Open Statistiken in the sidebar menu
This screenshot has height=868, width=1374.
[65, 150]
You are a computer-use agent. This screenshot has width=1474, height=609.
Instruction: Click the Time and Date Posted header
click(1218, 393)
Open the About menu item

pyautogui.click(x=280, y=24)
================
Problem to solve
Extract every line in the records that contains the word "height". Case counts, so match uppercase and lowercase letters as given.

Problem solution
This screenshot has height=868, width=1374.
You are a computer-use agent. This screenshot has width=1474, height=609.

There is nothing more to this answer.